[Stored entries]
=== Begin Enclosure ===

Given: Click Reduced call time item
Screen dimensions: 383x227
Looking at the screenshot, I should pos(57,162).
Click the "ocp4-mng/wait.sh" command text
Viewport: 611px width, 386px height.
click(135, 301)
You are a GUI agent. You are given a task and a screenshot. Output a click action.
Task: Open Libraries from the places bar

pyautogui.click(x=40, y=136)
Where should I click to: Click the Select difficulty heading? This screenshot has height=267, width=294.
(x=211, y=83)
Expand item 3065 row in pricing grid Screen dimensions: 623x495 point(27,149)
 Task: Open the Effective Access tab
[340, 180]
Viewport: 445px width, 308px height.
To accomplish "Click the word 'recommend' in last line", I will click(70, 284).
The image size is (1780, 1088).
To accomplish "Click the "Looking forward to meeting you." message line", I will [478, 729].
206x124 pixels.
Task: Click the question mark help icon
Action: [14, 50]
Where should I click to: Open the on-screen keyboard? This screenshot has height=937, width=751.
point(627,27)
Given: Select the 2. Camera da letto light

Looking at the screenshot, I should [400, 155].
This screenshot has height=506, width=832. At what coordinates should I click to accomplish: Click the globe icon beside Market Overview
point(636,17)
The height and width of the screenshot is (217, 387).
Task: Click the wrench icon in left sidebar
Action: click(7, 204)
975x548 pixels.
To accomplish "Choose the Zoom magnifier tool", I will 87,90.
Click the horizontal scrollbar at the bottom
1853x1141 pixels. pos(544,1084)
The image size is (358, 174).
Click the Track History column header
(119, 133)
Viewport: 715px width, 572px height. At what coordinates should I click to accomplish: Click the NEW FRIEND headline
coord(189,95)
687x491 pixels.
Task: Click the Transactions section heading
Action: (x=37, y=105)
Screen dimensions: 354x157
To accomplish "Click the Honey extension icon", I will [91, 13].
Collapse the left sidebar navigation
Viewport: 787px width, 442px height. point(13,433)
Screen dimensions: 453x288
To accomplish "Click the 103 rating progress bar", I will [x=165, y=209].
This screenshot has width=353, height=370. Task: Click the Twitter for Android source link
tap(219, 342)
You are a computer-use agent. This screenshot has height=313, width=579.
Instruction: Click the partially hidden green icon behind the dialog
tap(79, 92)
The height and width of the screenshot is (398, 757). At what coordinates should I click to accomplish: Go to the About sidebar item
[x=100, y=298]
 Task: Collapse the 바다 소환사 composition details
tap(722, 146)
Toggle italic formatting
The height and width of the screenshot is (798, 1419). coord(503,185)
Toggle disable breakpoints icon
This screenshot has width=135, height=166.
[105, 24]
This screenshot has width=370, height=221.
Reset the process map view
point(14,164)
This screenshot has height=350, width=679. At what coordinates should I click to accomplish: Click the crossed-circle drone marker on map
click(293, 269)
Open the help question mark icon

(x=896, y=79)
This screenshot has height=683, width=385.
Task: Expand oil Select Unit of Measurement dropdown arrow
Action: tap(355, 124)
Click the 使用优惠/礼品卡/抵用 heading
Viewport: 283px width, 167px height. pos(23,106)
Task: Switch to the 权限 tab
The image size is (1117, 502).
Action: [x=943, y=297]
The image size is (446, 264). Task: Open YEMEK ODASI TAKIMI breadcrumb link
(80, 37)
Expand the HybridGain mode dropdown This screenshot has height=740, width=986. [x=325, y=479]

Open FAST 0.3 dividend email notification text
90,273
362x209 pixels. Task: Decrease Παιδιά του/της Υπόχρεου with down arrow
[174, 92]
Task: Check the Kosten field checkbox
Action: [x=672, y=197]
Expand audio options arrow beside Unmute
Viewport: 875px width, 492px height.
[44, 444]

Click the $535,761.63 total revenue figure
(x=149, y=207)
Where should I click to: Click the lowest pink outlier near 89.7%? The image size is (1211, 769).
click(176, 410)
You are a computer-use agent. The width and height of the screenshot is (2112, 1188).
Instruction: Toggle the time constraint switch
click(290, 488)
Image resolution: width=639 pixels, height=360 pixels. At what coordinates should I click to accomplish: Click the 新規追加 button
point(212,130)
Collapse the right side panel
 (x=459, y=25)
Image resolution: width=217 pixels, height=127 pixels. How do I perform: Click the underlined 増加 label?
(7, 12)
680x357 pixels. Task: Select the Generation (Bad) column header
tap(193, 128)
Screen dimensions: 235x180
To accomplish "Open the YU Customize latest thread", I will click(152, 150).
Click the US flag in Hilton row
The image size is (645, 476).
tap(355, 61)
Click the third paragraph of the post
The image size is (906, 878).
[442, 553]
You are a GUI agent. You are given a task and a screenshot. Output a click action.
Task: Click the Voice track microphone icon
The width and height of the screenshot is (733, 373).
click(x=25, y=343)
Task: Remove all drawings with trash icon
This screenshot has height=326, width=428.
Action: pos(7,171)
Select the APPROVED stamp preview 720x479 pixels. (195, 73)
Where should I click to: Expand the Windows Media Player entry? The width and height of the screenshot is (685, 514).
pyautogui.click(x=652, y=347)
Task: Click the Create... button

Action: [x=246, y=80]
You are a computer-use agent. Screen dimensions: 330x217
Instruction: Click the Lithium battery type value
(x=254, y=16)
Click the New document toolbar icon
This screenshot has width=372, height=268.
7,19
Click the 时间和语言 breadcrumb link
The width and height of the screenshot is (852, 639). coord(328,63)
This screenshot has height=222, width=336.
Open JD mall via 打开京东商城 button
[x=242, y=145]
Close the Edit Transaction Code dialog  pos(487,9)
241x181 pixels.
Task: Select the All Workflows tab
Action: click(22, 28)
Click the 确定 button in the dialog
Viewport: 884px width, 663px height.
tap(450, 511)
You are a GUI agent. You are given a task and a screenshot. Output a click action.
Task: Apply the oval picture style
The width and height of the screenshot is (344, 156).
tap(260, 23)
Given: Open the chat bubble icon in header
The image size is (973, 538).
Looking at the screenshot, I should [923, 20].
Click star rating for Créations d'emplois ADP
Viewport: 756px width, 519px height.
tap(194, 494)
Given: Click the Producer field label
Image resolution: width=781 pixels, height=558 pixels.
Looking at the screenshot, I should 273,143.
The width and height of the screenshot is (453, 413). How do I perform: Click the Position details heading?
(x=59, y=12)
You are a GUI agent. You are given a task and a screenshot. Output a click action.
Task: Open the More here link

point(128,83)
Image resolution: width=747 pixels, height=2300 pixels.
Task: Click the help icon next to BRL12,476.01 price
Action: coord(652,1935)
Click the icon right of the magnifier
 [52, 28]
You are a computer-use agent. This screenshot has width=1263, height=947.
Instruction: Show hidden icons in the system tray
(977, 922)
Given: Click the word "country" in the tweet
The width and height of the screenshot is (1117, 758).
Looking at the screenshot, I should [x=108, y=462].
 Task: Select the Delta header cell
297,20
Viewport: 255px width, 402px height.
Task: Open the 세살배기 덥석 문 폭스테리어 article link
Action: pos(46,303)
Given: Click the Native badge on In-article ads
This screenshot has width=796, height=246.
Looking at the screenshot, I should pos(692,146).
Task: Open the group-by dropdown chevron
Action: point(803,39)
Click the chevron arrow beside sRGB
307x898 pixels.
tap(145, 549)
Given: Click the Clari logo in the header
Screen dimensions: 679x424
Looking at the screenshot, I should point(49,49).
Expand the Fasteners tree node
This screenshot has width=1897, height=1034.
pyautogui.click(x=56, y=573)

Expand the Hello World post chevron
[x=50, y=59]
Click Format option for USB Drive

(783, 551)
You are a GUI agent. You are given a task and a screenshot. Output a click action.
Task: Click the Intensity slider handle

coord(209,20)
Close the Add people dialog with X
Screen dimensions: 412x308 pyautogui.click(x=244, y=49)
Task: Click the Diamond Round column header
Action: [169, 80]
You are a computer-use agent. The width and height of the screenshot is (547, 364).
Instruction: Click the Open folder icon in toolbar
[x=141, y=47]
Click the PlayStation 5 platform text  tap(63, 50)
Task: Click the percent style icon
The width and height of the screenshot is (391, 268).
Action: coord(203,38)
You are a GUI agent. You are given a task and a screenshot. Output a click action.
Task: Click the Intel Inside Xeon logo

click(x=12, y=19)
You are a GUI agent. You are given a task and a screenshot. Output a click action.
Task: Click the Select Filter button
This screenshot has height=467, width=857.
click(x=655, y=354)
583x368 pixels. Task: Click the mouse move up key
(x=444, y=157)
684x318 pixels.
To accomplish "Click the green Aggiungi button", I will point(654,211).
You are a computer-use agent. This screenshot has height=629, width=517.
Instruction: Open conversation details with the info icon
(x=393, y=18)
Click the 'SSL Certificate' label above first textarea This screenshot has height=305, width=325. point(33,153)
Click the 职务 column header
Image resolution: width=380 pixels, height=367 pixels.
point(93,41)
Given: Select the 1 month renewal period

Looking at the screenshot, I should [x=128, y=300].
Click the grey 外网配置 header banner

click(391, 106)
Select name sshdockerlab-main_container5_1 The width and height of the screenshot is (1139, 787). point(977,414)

=== End Enclosure ===

Quote the data above from the line containing "307x898 pixels." to the line containing "Given: Click the Clari logo in the header", inclusive, and stop.

307x898 pixels.
tap(145, 549)
Given: Click the Clari logo in the header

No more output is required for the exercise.